For multi-objective optimization involving several aerodynamic target curves, the overall discrepancy $A_{tot}$ is quantified by summing up the discrepancy areas corresponding to different actuations.

2.2. Algorithm Implementation

The structure formation and optimization algorithm was developed in-house using MATLAB R2024a. The main program includes inner functions that perform initial tasks such as generating the computational domain, forming boundary conditions, calculating initial actuation displacements, and more. The overall algorithm evaluation sequence is shown in Figure 4.

Within the program, structural calculations are performed using the MATLAB-based NUMA-TF program [28]. This program performs nonlinear numerical calculations of trusses and frames. It is integrated into the main objective evaluation program and runs in batch mode, evaluating the given structure and outputting deformations, element forces, stresses, and strains. Only the initialization of the control sequence in the main NUMA-TF program is modified, leaving the core evaluation code unchanged to preserve the program logic. It is set such that all morphing-shape analyses would use the geometrically nonlinear Timoshenko beam theory formulation. The thickness of the beam elements was determined by the parameterization algorithm, with additional modifications made to the cross-sectional properties of the beam element before evaluation.

Although the beam geometry could employ a rectangular cross-section, it is modified to accommodate the specific manufacturing method, namely FDM 3D printing. The cross-sectional area and second moment of area are adjusted to account for the surface irregularities on the outer sides of 3D print, which are typical of FDM printing.

Printing the structure vertically on the print bed allows for an almost continuous variation in the thickness of the printed compliant trailing-edge geometry. This is achieved by placing the outer raster paths at precise positions on the bed and filling the inner areas with the remaining material. To further refine thickness control, the extrusion rate of the filament is adjusted using the Arachne slicing method, as described by [29], which enables precise, adaptive variation of perimeter widths during printing.

In 3D printing, the resulting material is not fully homogeneous, and its strength and stiffness are strongly influenced by the printing parameters and raster orientation [30]. To achieve more consistent mechanical properties, the slicing of the morphing compliant trailing edge is designed so that the rasters extruded on the print bed are aligned with the geometry of the trailing-edge structure, with each subsequent layer placed directly above in the same orientation. This produces a material that can be approximated as transversely isotropic, with variations primarily governed by the cross-sectional geometry.

Vertically printed samples exhibit ridged side surfaces formed by semi-circular bulges, which are mainly determined by the nozzle width and layer height. A model of this cross-section, whose properties are applied to the beam, is developed from Scanning Electron Microscope (SEM) images of cuts of similar printed samples, incorporating parameters such as layer height, nozzle width, and number of layers on the bed with variation of perimeter width. The relevance of these cross-sectional properties to the section model is further addressed in the Discussion section.

[RECORDS]:

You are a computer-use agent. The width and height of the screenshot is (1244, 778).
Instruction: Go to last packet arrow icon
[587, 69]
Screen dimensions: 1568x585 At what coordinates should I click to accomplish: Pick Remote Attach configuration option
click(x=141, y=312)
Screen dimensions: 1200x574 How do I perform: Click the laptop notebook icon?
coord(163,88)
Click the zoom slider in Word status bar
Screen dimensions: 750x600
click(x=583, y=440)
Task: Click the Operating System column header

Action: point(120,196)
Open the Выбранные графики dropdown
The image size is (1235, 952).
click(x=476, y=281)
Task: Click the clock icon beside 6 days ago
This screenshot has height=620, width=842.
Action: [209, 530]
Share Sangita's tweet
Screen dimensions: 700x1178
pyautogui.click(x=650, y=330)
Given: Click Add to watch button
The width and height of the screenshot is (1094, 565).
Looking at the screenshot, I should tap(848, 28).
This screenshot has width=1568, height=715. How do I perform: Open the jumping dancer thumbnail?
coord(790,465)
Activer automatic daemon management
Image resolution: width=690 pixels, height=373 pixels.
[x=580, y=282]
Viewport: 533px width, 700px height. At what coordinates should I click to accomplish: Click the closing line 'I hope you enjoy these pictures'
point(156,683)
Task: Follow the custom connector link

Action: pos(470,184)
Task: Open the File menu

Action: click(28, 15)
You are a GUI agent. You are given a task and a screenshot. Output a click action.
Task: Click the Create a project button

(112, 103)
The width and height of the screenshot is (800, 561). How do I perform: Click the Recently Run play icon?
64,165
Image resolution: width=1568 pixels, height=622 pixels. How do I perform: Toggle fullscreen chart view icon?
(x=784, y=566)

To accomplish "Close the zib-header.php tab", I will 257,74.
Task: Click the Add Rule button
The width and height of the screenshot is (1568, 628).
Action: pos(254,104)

[AIM]:
Write out the stretch of the trailing-edge optimization text from "For multi-objective optimization" through "in Figure 4.", swapping "discrepancy" for "mismatch".

[WRITTEN RESPONSE]:
For multi-objective optimization involving several aerodynamic target curves, the overall mismatch $A_{tot}$ is quantified by summing up the mismatch areas corresponding to different actuations.

2.2. Algorithm Implementation

The structure formation and optimization algorithm was developed in-house using MATLAB R2024a. The main program includes inner functions that perform initial tasks such as generating the computational domain, forming boundary conditions, calculating initial actuation displacements, and more. The overall algorithm evaluation sequence is shown in Figure 4.